Ten years ago, on August 14, 2008, President George W. Bush signed into law the 2008 Higher Education Opportunity Act (HEOA), the last comprehensive reauthorization of the Higher Education Act (HEA). This took place during the buildup to a financial crisis that ultimately cost 8.7 million American jobs.

In no particular order, here’s a look back at some key trends that have impacted the world of higher education since the last HEA reauthorization in 2008.

  • Performance Focus: Since 2008, key associations, foundations, states and institutions nationwide have embraced a shift in increasing access and ensuring success. States have moved to strengthen performance-based funding models and reward institutions for the student outcomes they produce, instead of simply enrollment.
  • Data Destiny: While the ban on a federal student-level data network still stands, data is at the forefront of the work that institutions, states and researchers are doing to improve student outcomes.
  • Alternative Providers: Hype or Hope? In the decade since HEOA passed, the world of technology and learning has been in a state of constant change. New pathways, providers and delivery models have emerged with the potential to serve a wider range of students in ways that may be less costly and more directly tied to in-demand skills.

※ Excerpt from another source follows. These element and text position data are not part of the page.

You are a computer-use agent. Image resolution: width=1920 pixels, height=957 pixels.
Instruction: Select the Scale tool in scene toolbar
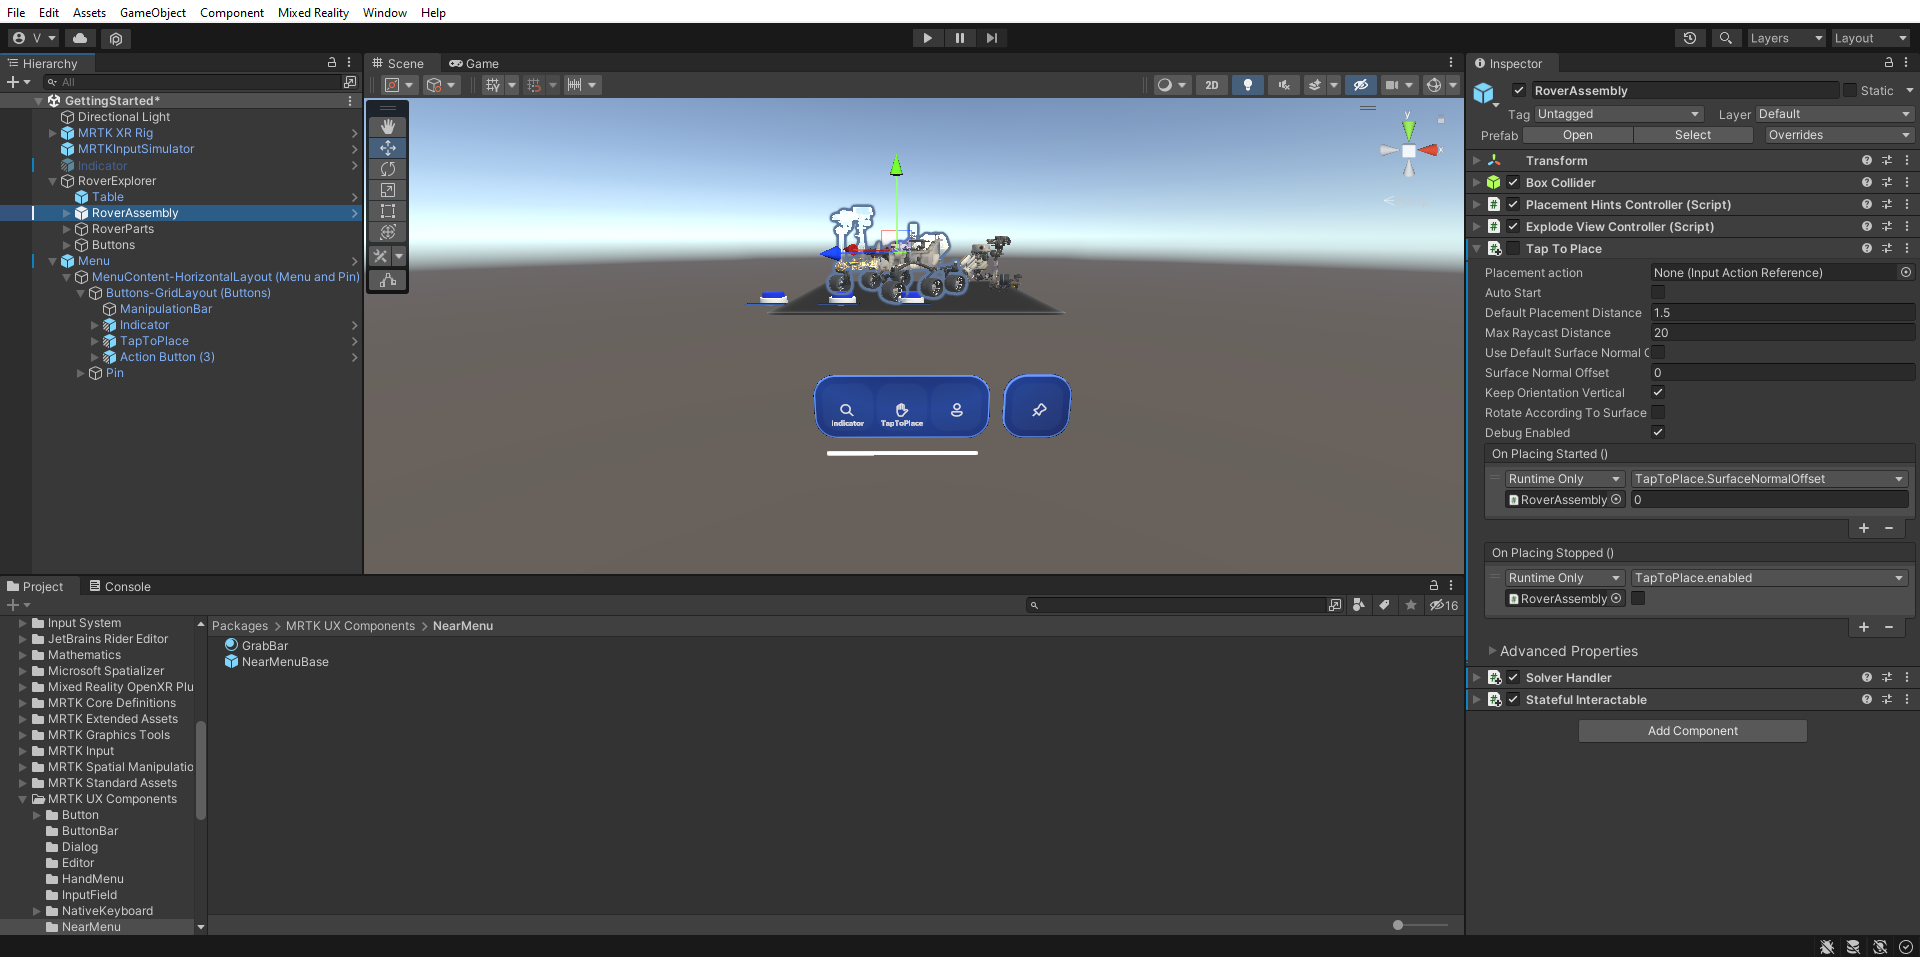click(387, 190)
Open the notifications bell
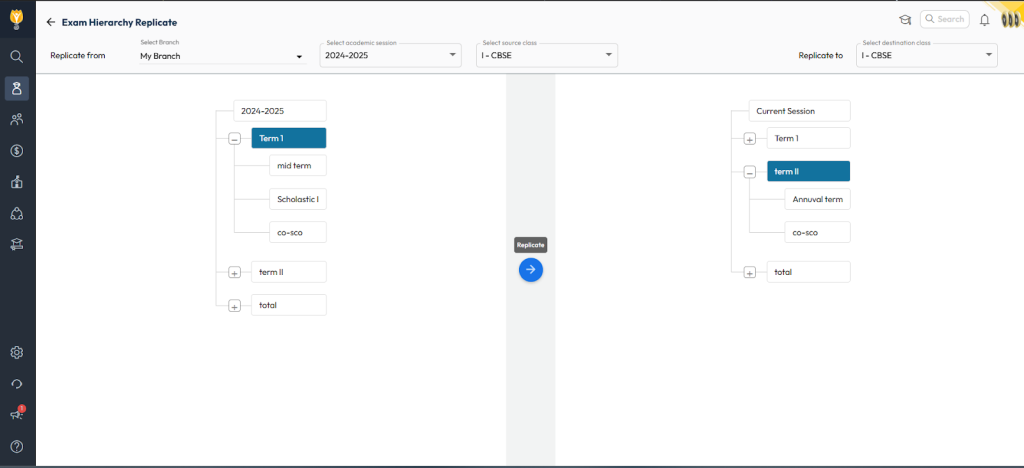The width and height of the screenshot is (1024, 468). pos(985,19)
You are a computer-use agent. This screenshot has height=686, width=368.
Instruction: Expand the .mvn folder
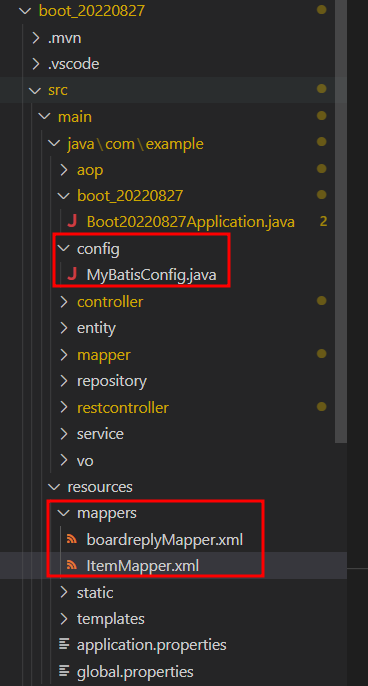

  • Bootcamps on the Ground? The most widely-recognized bootcamps are “coding bootcamps” that teach STEM-focused skills that are needed to diversify and fulfill current technology jobs.
  • Free College: Showing ‘Promise’? Calls for tuition-free college and enhanced student loan forgiveness have become a growing part of the national discourse around higher education policy, with members of Congress and recent presidential candidates endorsing the idea.